Human Enterovirus RNA in Monthly Fecal Samples and Islet Autoimmunity in Norwegian Children With High Genetic Risk for Type 1 Diabetes: The MIDIA study

OBJECTIVE: To test whether the frequency of human enterovirus RNA in fecal samples collected monthly from early infancy was associated with development of multiple islet autoantibodies in children with the highest risk HLA genotype. RESEARCH DESIGN AND METHODS: Individuals carrying the HLA DRB1*0401-DQA1*03-DQB1*0302/DRB1*03-DQA1*05-DQB1*02 genotype were identified at birth and followed with monthly stool samples from age 3 to 35 months. Blood samples taken at age 3, 6, 9, and 12 months and then annually were tested for autoantibodies to insulin, GAD 65 and IA-2. Among 911 children, 27 developed positivity for two or more islet autoantibodies in two or more consecutive samples (case subjects). Two control subjects per case subject were matched by follow-up time, date of birth, and county of residence. Stool samples were analyzed for enterovirus with a semiquantitative real-time RT-PCR. RESULTS: The frequency of human enterovirus RNA in stool samples from case subjects before seroconversion (43 of 339, 12.7%) did not differ from the frequency in control subjects (94 of 692, 13.6%) (P = 0.97).
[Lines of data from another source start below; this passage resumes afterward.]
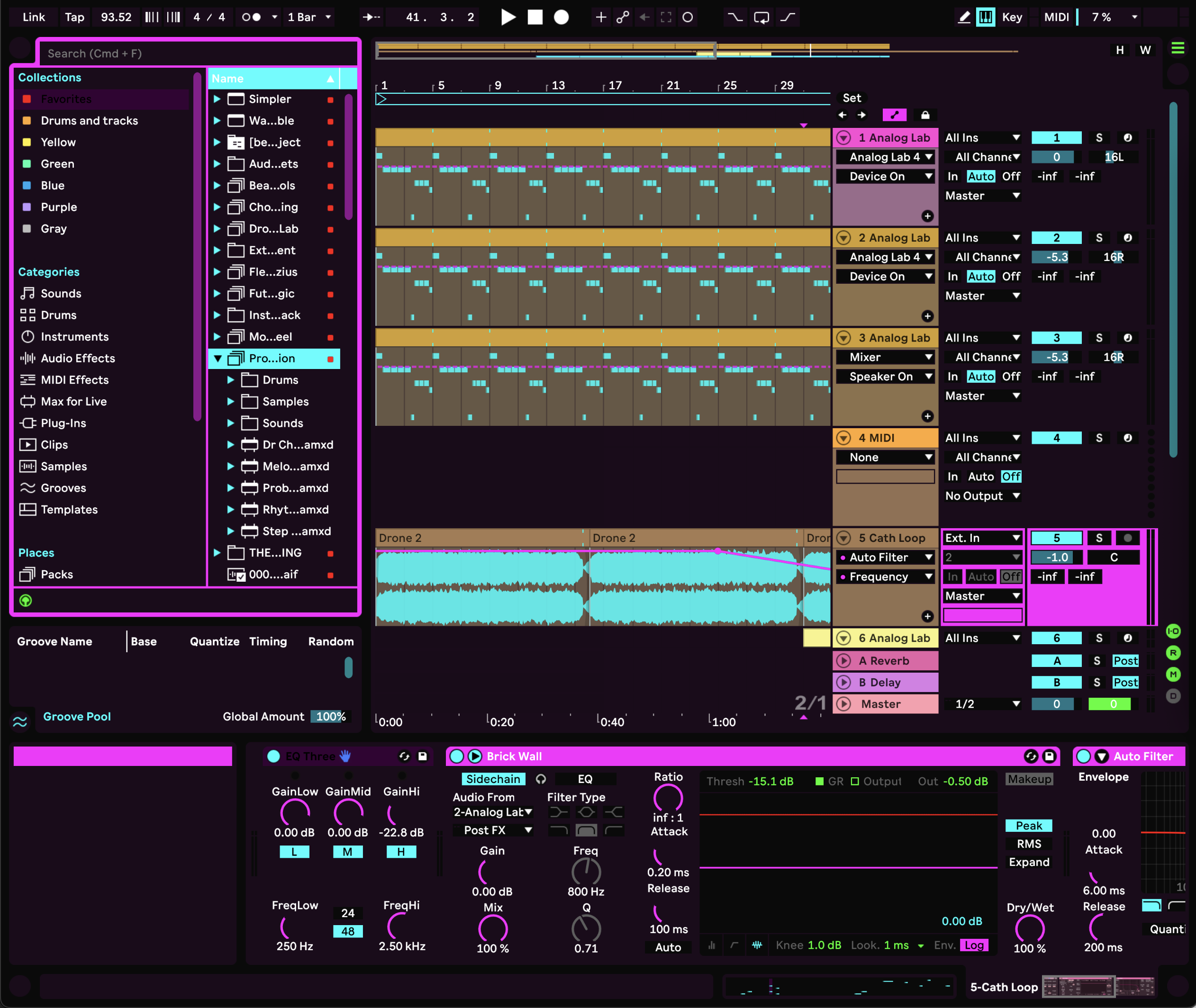This screenshot has height=1008, width=1196.
Task: Enable Sidechain in Brick Wall
Action: 492,779
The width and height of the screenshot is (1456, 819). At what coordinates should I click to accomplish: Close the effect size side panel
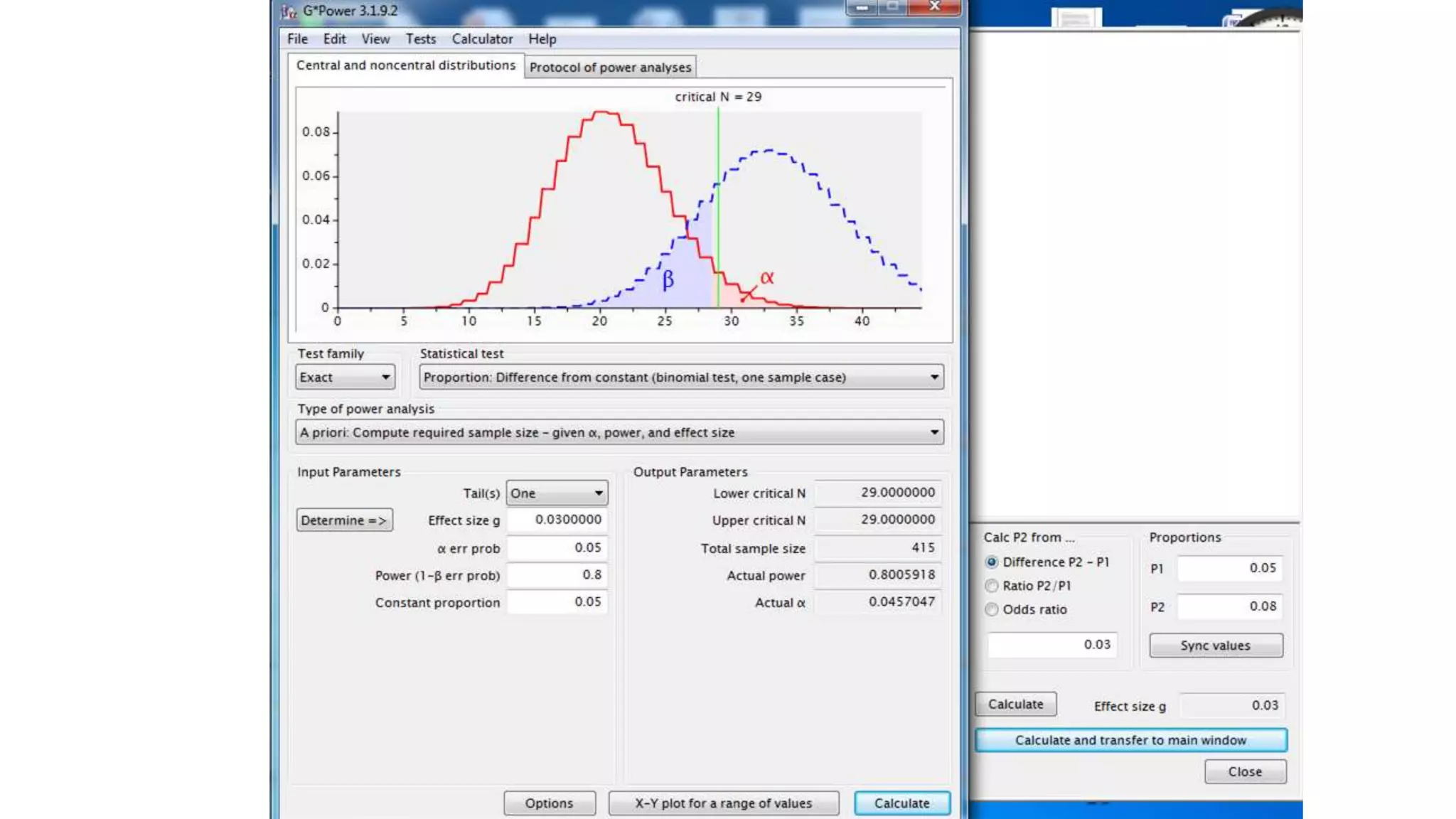(x=1244, y=772)
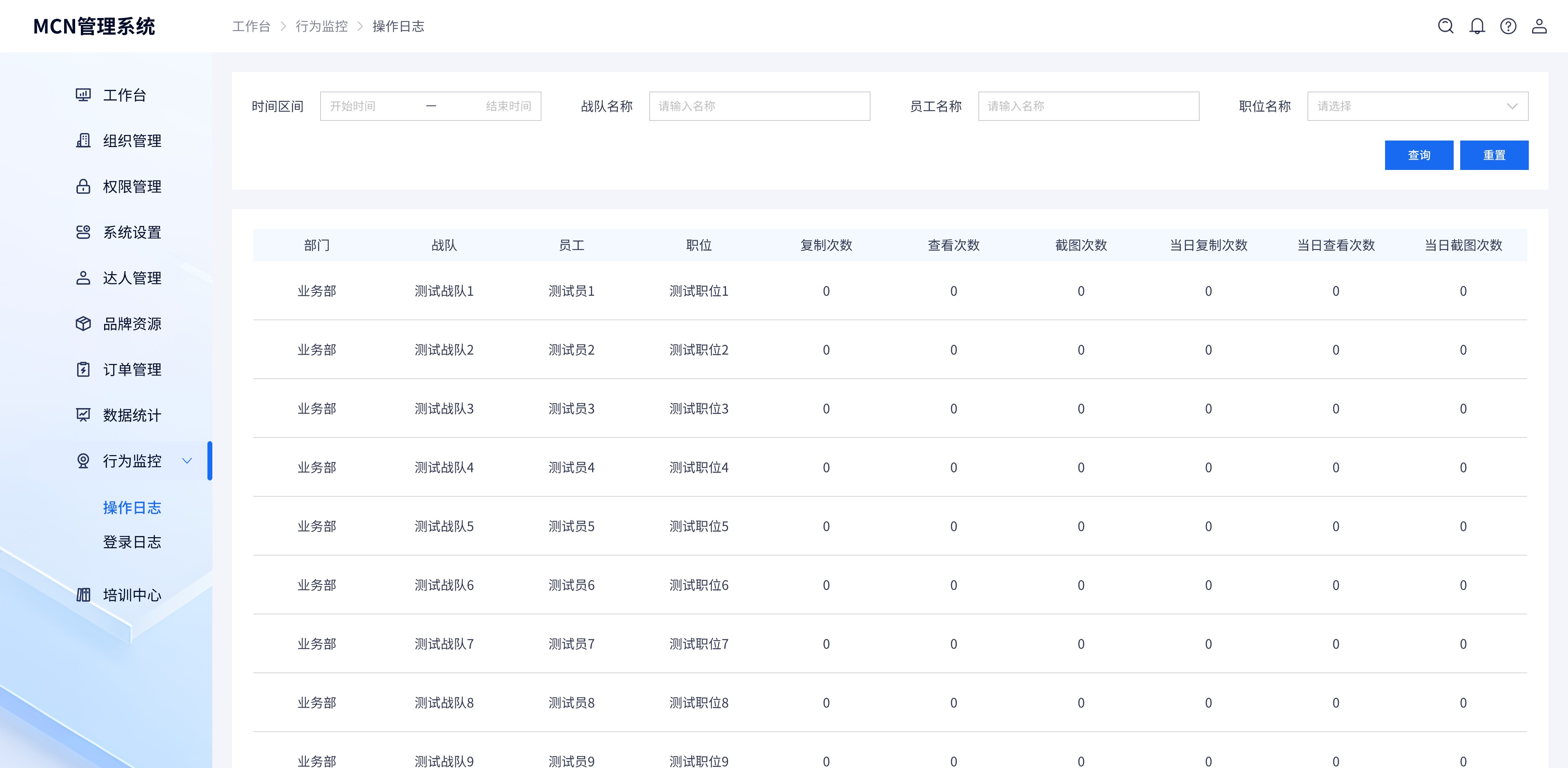Image resolution: width=1568 pixels, height=768 pixels.
Task: Click the 工作台 monitor icon in sidebar
Action: (x=83, y=95)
Results remained essentially unchanged after adjustment for potential confounders, restriction to various time windows before seroconversion, or infections in the 1st year of life or after inclusion of samples collected after seroconversion. There was no difference in the average quantity of enterovirus RNA or in the frequency of repeatedly positive samples. The estimated relative risk for islet autoimmunity per enterovirus RNA–positive sample during follow-up (nested case-control analysis) was 1.12 (95% CI 0.66–1.91). CONCLUSIONS: There was no support for the hypothesis that fecal shedding of enteroviral RNA is a major predictor of advanced islet autoimmunity.